= MATERIAL FOR THIS TASK =
---
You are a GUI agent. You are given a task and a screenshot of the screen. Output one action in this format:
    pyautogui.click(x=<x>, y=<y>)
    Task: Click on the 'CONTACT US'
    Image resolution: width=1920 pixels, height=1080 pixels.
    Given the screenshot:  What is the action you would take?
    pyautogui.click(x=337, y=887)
---
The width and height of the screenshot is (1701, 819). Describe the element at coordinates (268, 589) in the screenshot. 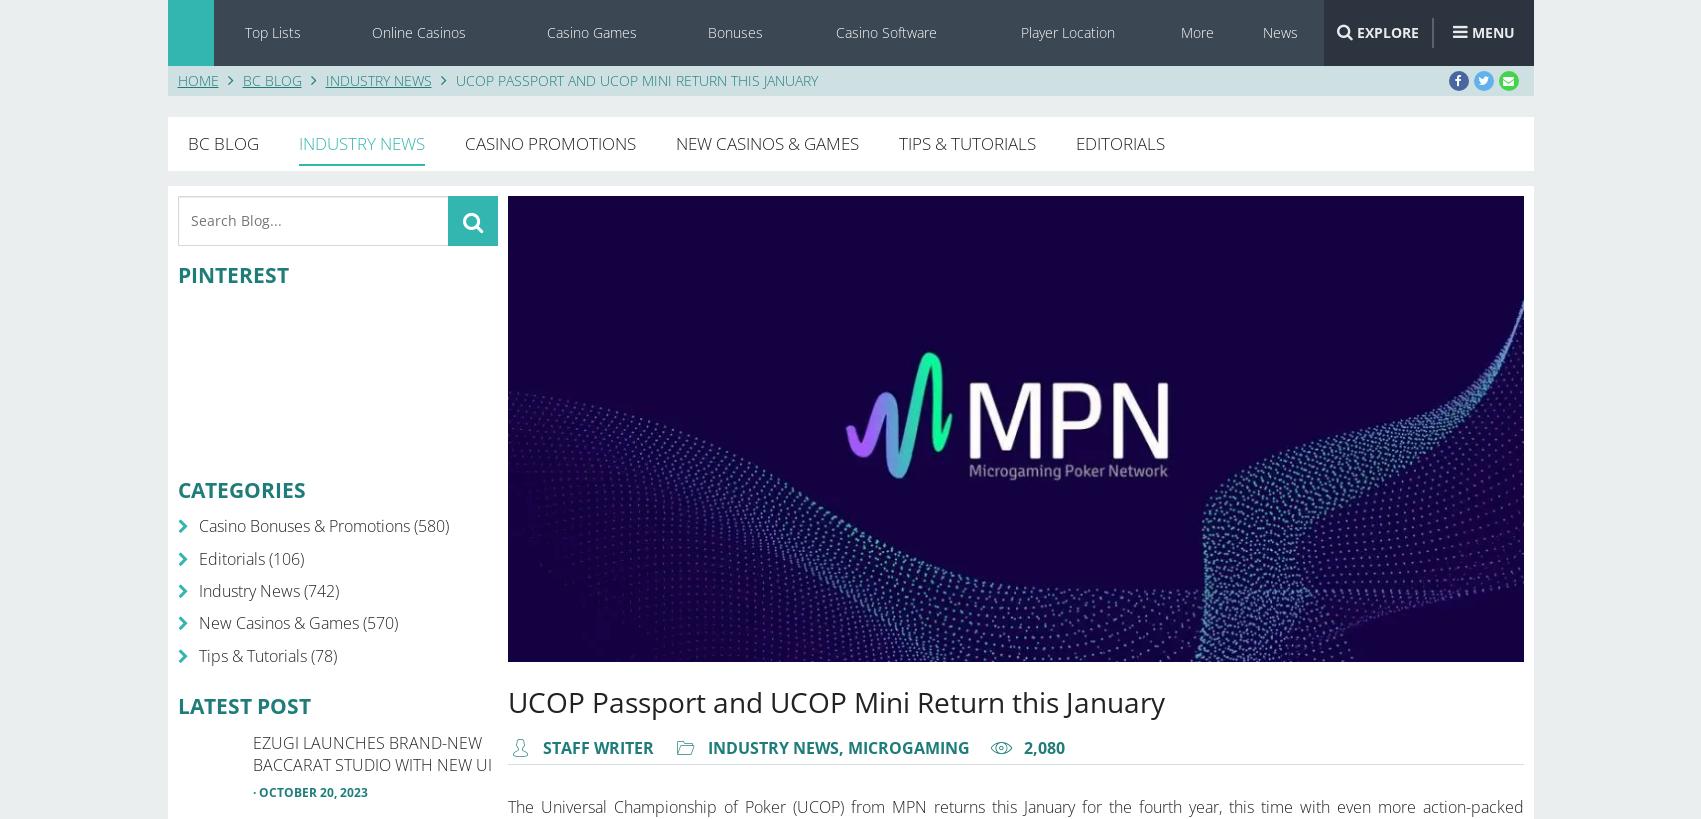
---
In the material from the line with "You are a GUI" to the line with "pyautogui.click(x=337, y=887)", change "CONTACT US" to "ABOUT US" and write those lines out again with nothing else altered.

= SOLUTION =
You are a GUI agent. You are given a task and a screenshot of the screen. Output one action in this format:
    pyautogui.click(x=<x>, y=<y>)
    Task: Click on the 'ABOUT US'
    Image resolution: width=1920 pixels, height=1080 pixels.
    Given the screenshot:  What is the action you would take?
    pyautogui.click(x=337, y=887)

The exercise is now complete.